**PROBLEM**: Repeat every record below exactly, leaving out the pictures.
=== MATERIAL FOR THIS TASK ===
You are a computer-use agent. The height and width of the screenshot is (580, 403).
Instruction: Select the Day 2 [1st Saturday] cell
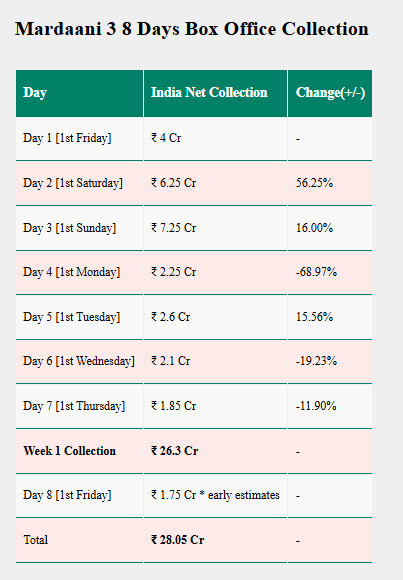pyautogui.click(x=79, y=183)
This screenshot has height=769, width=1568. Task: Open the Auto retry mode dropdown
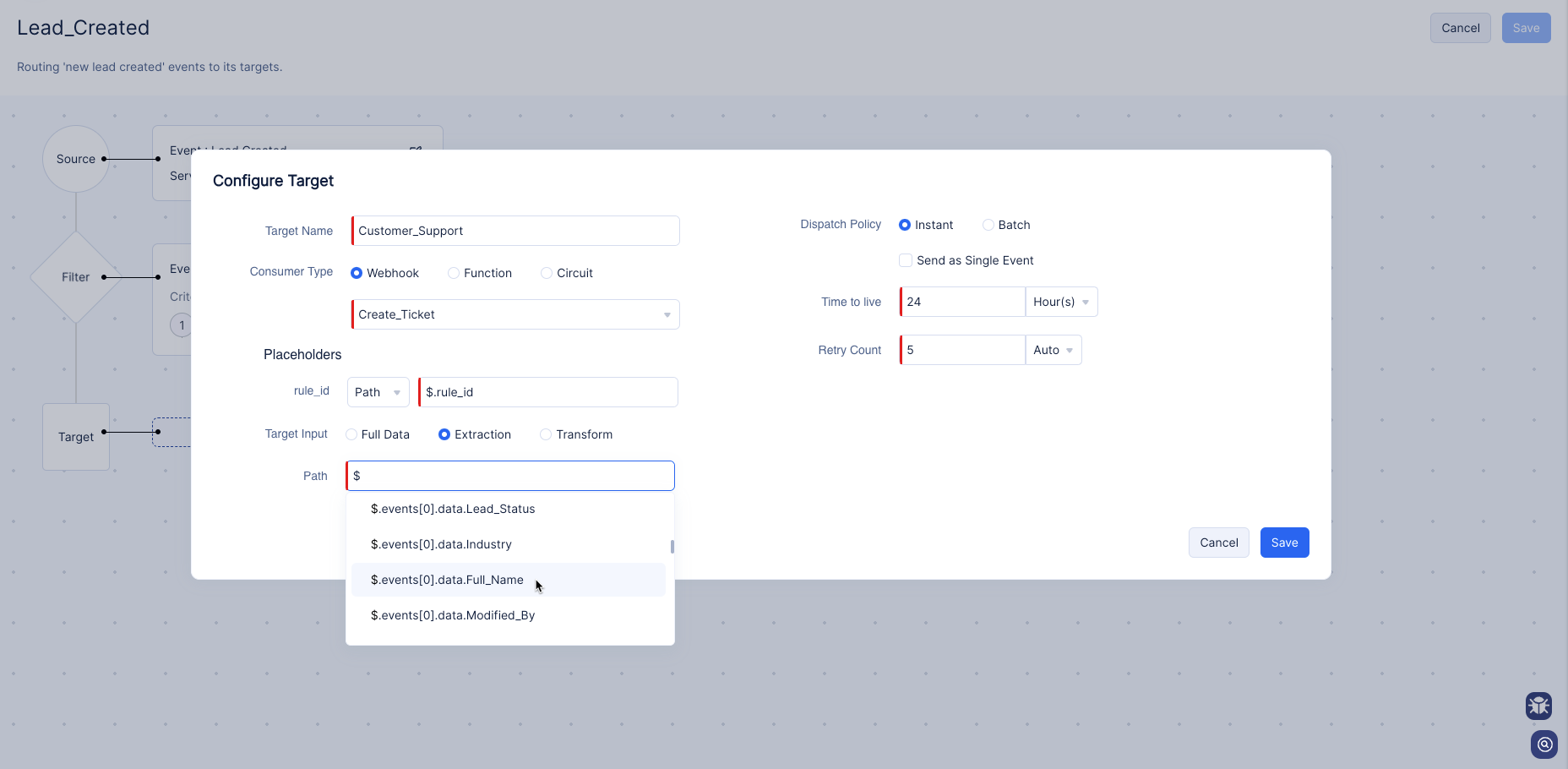click(x=1053, y=350)
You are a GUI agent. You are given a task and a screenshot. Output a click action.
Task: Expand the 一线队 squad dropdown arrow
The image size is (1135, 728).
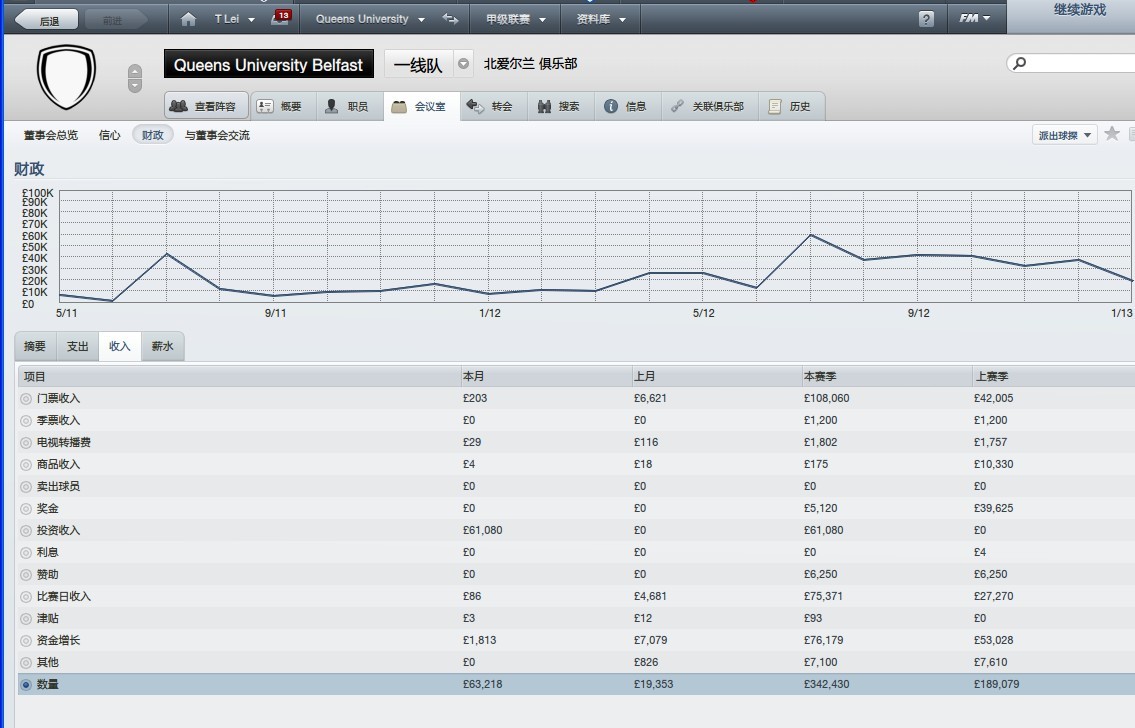pyautogui.click(x=463, y=64)
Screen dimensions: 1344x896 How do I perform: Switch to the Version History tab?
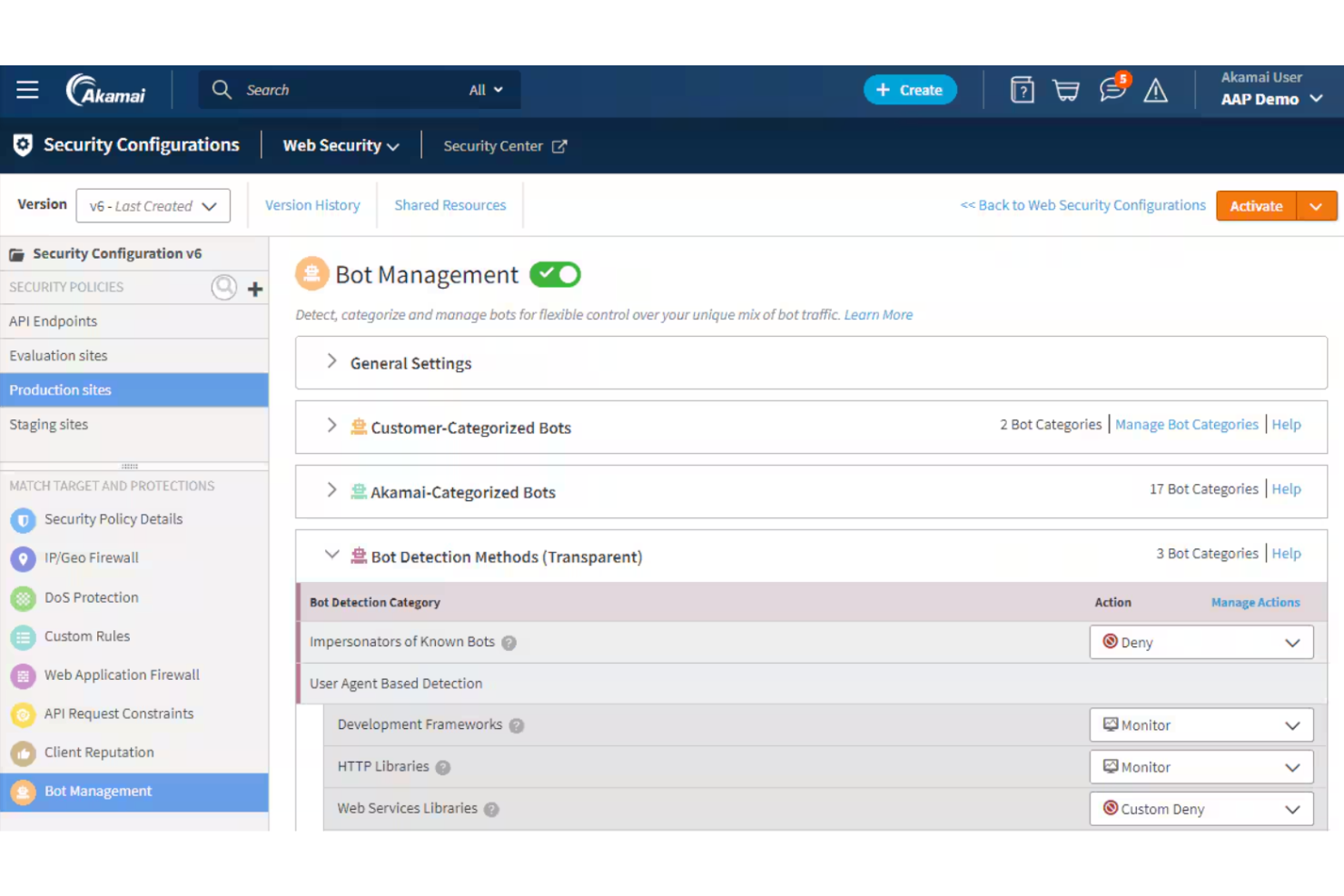point(312,204)
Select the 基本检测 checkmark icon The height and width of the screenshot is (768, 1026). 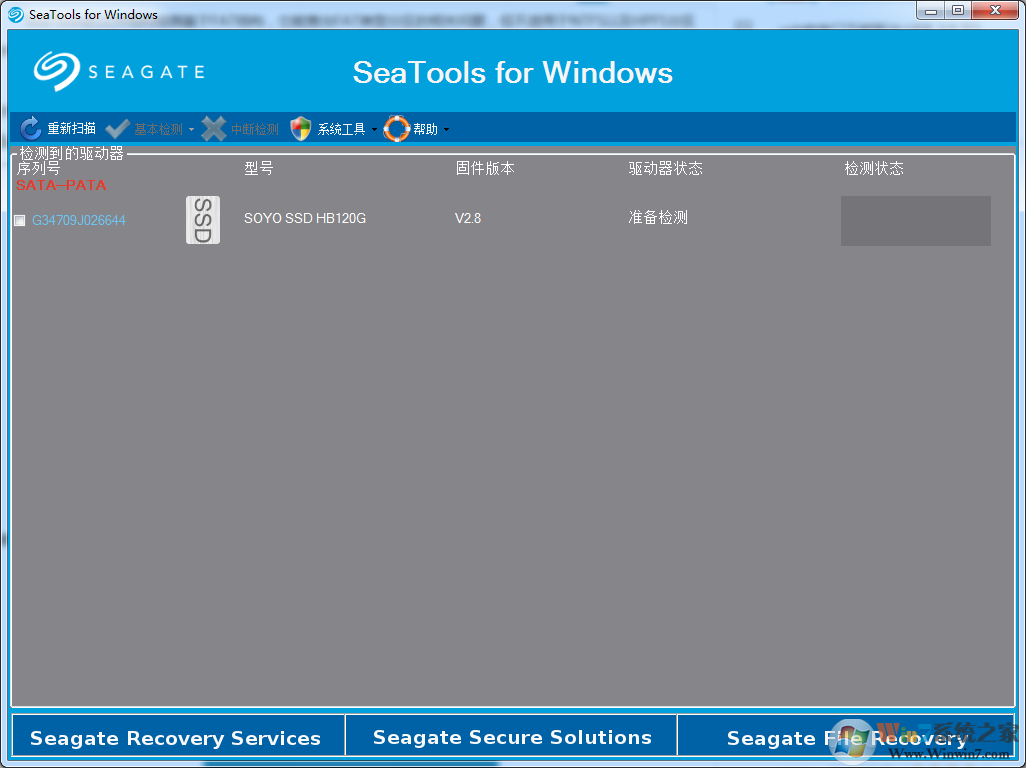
===
**REPLY TO THE TASK**:
You are a computer-use agent. The height and width of the screenshot is (580, 403).
Instruction: Select the Day 2 [1st Saturday] cell
pyautogui.click(x=79, y=183)
This screenshot has height=769, width=1568. Task: Open the Auto retry mode dropdown
click(x=1053, y=350)
You are a GUI agent. You are given a task and a screenshot. Output a click action.
Task: Expand the 一线队 squad dropdown arrow
The image size is (1135, 728).
pyautogui.click(x=463, y=64)
Screen dimensions: 1344x896 How do I perform: Switch to the Version History tab?
point(312,204)
Select the 基本检测 checkmark icon The height and width of the screenshot is (768, 1026). 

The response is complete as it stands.